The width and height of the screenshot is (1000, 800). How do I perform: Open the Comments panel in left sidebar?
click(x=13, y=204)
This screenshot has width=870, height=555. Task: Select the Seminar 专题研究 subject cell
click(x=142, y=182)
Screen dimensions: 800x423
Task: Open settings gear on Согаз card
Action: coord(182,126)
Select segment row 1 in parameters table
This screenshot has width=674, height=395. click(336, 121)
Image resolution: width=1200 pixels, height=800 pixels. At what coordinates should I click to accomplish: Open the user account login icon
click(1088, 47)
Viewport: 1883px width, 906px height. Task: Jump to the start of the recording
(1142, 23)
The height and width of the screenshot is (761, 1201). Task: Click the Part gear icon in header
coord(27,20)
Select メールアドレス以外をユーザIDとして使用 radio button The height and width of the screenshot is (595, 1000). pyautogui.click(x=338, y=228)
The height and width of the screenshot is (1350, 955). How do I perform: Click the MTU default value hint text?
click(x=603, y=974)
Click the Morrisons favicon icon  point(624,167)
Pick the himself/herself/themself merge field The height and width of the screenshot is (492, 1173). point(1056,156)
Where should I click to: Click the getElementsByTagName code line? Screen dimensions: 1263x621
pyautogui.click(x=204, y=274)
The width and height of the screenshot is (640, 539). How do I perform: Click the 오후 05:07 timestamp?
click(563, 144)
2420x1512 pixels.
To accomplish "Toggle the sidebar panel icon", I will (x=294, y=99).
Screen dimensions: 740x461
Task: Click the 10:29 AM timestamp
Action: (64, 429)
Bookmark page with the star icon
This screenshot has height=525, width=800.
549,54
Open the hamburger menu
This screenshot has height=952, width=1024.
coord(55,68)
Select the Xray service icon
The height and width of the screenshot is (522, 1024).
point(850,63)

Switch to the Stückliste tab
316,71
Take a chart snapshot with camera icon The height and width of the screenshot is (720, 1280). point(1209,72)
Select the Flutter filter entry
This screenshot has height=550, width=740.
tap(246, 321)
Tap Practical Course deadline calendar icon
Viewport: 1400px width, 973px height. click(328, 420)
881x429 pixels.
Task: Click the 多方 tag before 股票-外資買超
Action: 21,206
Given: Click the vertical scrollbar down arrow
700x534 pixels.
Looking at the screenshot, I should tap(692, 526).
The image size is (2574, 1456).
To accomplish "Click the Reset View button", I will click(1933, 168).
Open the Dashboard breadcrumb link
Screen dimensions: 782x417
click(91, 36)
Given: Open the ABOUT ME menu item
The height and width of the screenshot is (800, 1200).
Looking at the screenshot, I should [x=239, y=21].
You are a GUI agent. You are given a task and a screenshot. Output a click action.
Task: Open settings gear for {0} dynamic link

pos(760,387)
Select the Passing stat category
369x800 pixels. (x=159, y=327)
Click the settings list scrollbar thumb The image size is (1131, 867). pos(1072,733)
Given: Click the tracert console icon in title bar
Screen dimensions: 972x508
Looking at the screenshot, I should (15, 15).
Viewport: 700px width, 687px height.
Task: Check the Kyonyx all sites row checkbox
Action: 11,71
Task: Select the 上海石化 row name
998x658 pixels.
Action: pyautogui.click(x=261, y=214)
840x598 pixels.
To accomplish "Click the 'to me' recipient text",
--
### Work instruction
The answer is the run of lines above from the line containing "This screenshot has height=525, width=800." through the line containing "Given: Open the ABOUT ME menu item", copied exactly and alone.

### Output
This screenshot has height=525, width=800.
549,54
Open the hamburger menu
This screenshot has height=952, width=1024.
coord(55,68)
Select the Xray service icon
The height and width of the screenshot is (522, 1024).
point(850,63)

Switch to the Stückliste tab
316,71
Take a chart snapshot with camera icon The height and width of the screenshot is (720, 1280). point(1209,72)
Select the Flutter filter entry
This screenshot has height=550, width=740.
tap(246, 321)
Tap Practical Course deadline calendar icon
Viewport: 1400px width, 973px height. click(328, 420)
881x429 pixels.
Task: Click the 多方 tag before 股票-外資買超
Action: 21,206
Given: Click the vertical scrollbar down arrow
700x534 pixels.
Looking at the screenshot, I should tap(692, 526).
The image size is (2574, 1456).
To accomplish "Click the Reset View button", I will click(1933, 168).
Open the Dashboard breadcrumb link
Screen dimensions: 782x417
click(91, 36)
Given: Open the ABOUT ME menu item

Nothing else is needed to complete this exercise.